Data Science / Predictive Analytics / Artificial Intelligence Is Largely About Extrapolation
At its heart, predictive analytics is about making educated guesses regarding the future based on things you know about the past. Thus, the field assumes that the future will work like the past did. But, what if the future doesn’t look anything like the past? You might try to adjust your formulae using analogs but some things are so different today that the results will be imperfect at best. For example, is our current recession analogous to the 2008 recession? Well, they’re both recessions but in 2008 people weren’t largely homebound. So, is it really analogous?
In a funny way, today’s situation is like that of the not hotdog app on the show SILICON VALLEY. There, the app worked when it saw something it recognized, a hot dog, but it didn’t know what to do with anything else.
Today we’re in a unique situation and predictive analytics isn’t great with unique.

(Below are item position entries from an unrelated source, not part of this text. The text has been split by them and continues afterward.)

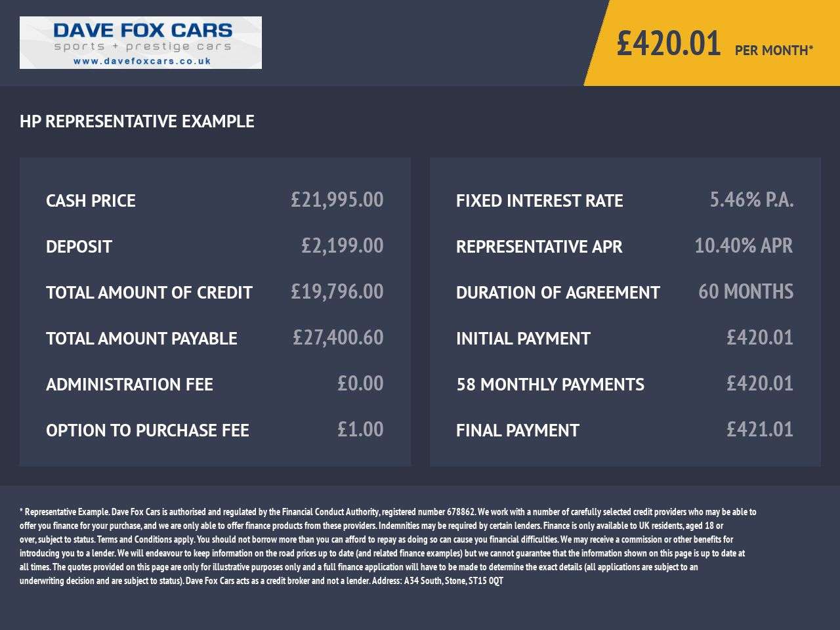Click the Fixed Interest Rate 5.46% P.A. value
840x630 pixels.
click(x=751, y=200)
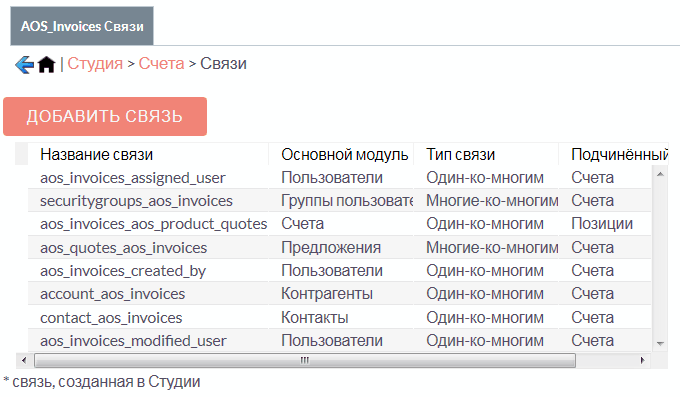The height and width of the screenshot is (397, 680).
Task: Click right arrow of horizontal scrollbar
Action: click(642, 360)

For now, smart companies will use their analytics as baselines but, at the same time, will adjust policies and structures to react quickly should the underlying assumptions prove incorrect.

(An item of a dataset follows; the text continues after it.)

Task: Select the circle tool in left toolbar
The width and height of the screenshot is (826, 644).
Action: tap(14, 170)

Not All Data Science Applications Are Affected
It’s important to note that this issue doesn’t affect all applications. The simplest examples are things not built on economic or healthcare data. Image recognition, for example, still works. (let me know if you’ve had trouble unlocking your iPhone with Face ID and I’ll modify this section accordingly)
We Need to Expand Our Definition of Dirty Data
One more point is important here. We teach that if your data is bad or dirty, your results will be wrong (It’s still a GIGO world, right?). Given what we’re seeing today, perhaps we need to expand our concept of dirty data. Perhaps, rather than just incorrect, we should include a component of not representative of the future.